Here’s a video that explains how to get the best out of the Cube:

Streamers

Streamers are what you want for:

  • Critical focus pulling
  • Live switching
  • 1:1 monitoring (mimicking an HD-SDI, HDMI or 3G-SDI feed)

The ultimate goal of a streamer is to reach zero latency (impossible) with zero signal loss (possible with digital technology).

For the sake of comparison, let’s look at a device that attempts to do this: the Teradek Bolt.

Teradek bolt

Here’s a comparison between the Bolt and the Cube:

Bolt Cube
Range (feet) 300 600
Encryption AES128 None
Audio channels 2 Embedded
Wi-fi technology WSDI Pro 802.11 a/b/g/n
Frequency 5 GHz 2.4 / 5 / 5.8 GHz
Receivers 4 5-10
Data 2.97 Gbps 10 Mbps

The major difference is the proprietary WSDI Pro (TM) wireless technology used, which is pretty similar to WHDI in results.

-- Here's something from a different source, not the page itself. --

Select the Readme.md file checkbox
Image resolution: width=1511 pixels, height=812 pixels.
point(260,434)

It can transmit a 3G-SDI signal (1080p60 10-bit 4:2:2) to 4 receivers, so one Bolt system (1+4 devices) can serve a focus puller, a DIT for critical monitoring, a director/DP and an encoder like the Cube – which will stream the video to 5 other people who are too lazy or scared to stand behind the DIT or DP to watch the footage.

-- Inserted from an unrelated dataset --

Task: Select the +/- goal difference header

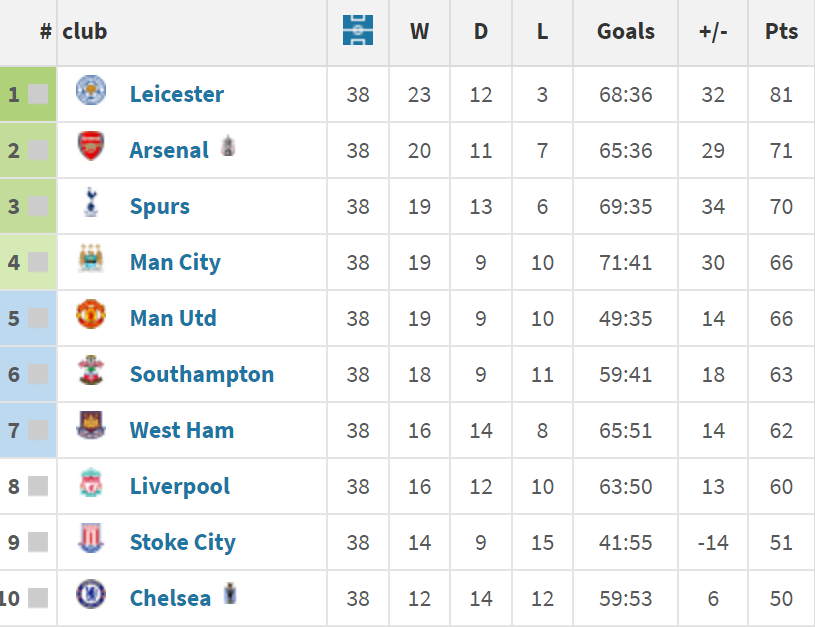Action: coord(713,31)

What is the latency of the Bolt? It is less than 1 ms, according to Teradek. Here’s a video demonstration:

What other options are available in the market? Here’s a quick comparison of some wireless AV-AV systems (click to enlarge):

Wifi Systems Compared

#Pricing and specifications might be totally inaccurate. Check the manufacturers’ websites for correct information. The price includes the cost of one transmitter and one receiver.
##SDI/HDMI option available at an additional cost.
###The kit is put together by Gefen and Atomos parts but works great according to AbelCine.

One important consideration I’ve left out is power draw. Wireless devices consume lots of power (just like smartphones do when connected to a data network) and you must study the kind of options available (like connector, power draw, etc.) prior to purchasing. I have tried to avoid comparing the above systems as a whole, and have solely focused on the wireless technology.

As you can see, most manufacturers are probably opting for the WHDI standard at the moment, and none have incorporated WirelessHD or WiGig systems for 2K or 4K material. They all offer a latency of < 1 ms (most of them, anyway) so focus pullers can get the job done. Going by the prices, openness to share information and industry ‘street-cred’, I’d say the Teradek Bolt looks like a solid deal, though the AbelCine system shows you that you can put together a wireless HD streamer system on your own if you wanted. By the way, this is not an endorsement of either product.

This brings us to the end of our article. I hope it has given you enough information to understand the concepts, problems and solutions available as far as wireless video technology is concerned. The big question you need to ask yourself is: Is going wireless worth the cost benefit?

What do you think? Has going wireless added any tangible benefits to your workflow?